* Material:
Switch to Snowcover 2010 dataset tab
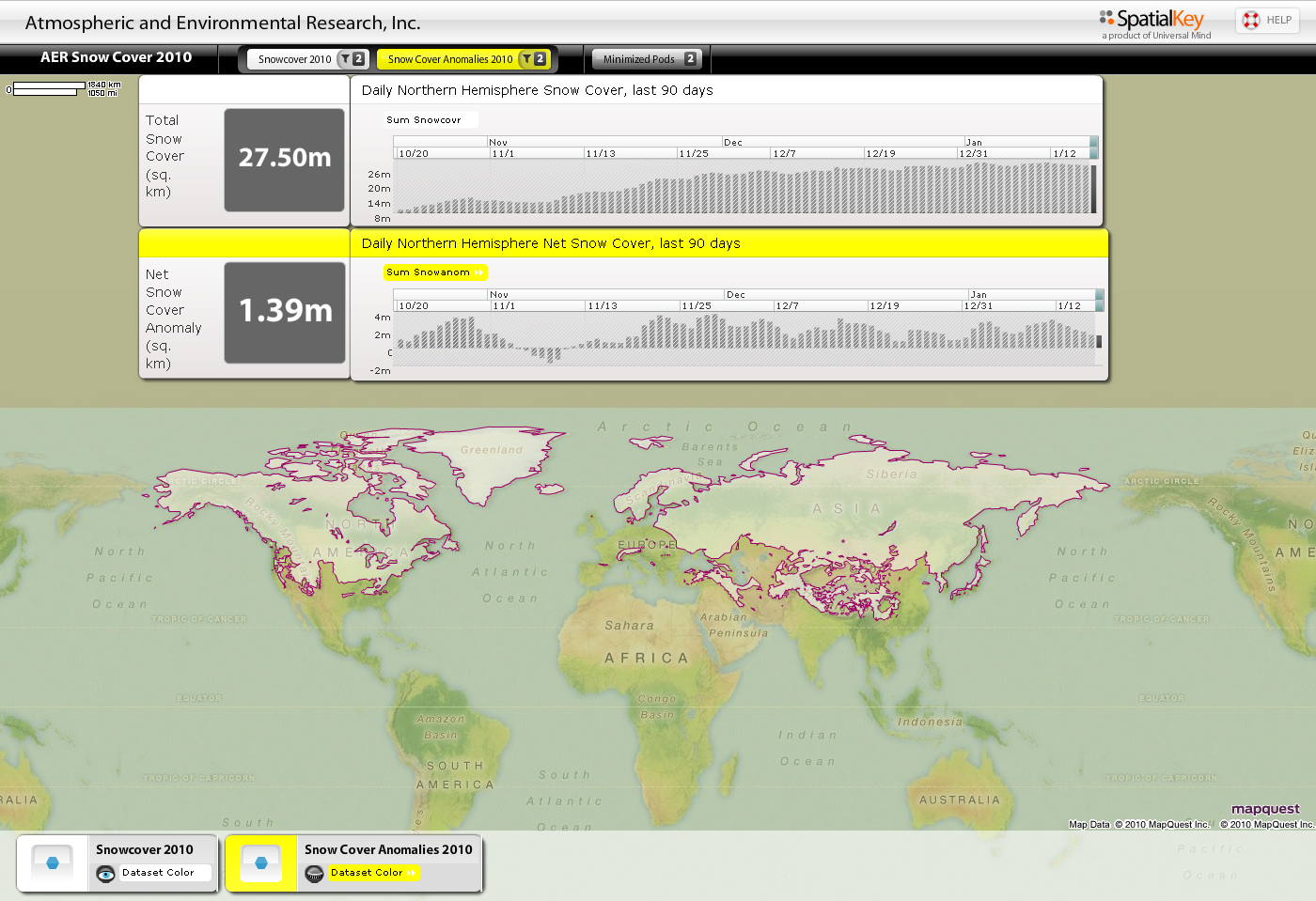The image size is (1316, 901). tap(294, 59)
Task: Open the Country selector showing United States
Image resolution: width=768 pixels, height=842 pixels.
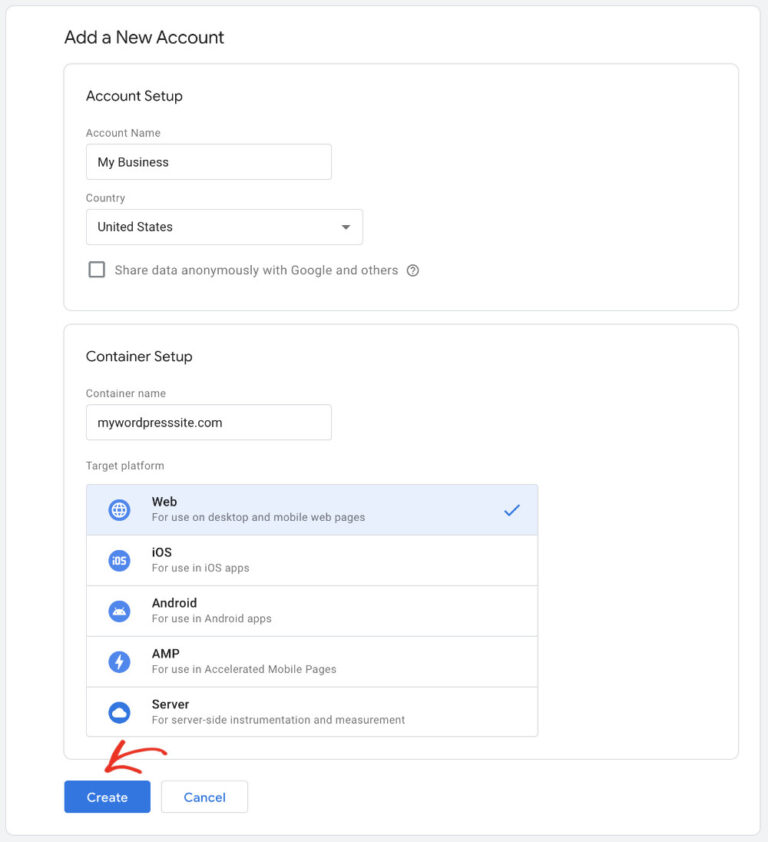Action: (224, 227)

* The problem: Revise the lines above by replacing "selector" with "dropdown", keeping everything else the same. Omit the pictures from your version.

* The result:
Switch to Snowcover 2010 dataset tab
The image size is (1316, 901). tap(294, 59)
Task: Open the Country dropdown showing United States
Image resolution: width=768 pixels, height=842 pixels.
Action: (224, 227)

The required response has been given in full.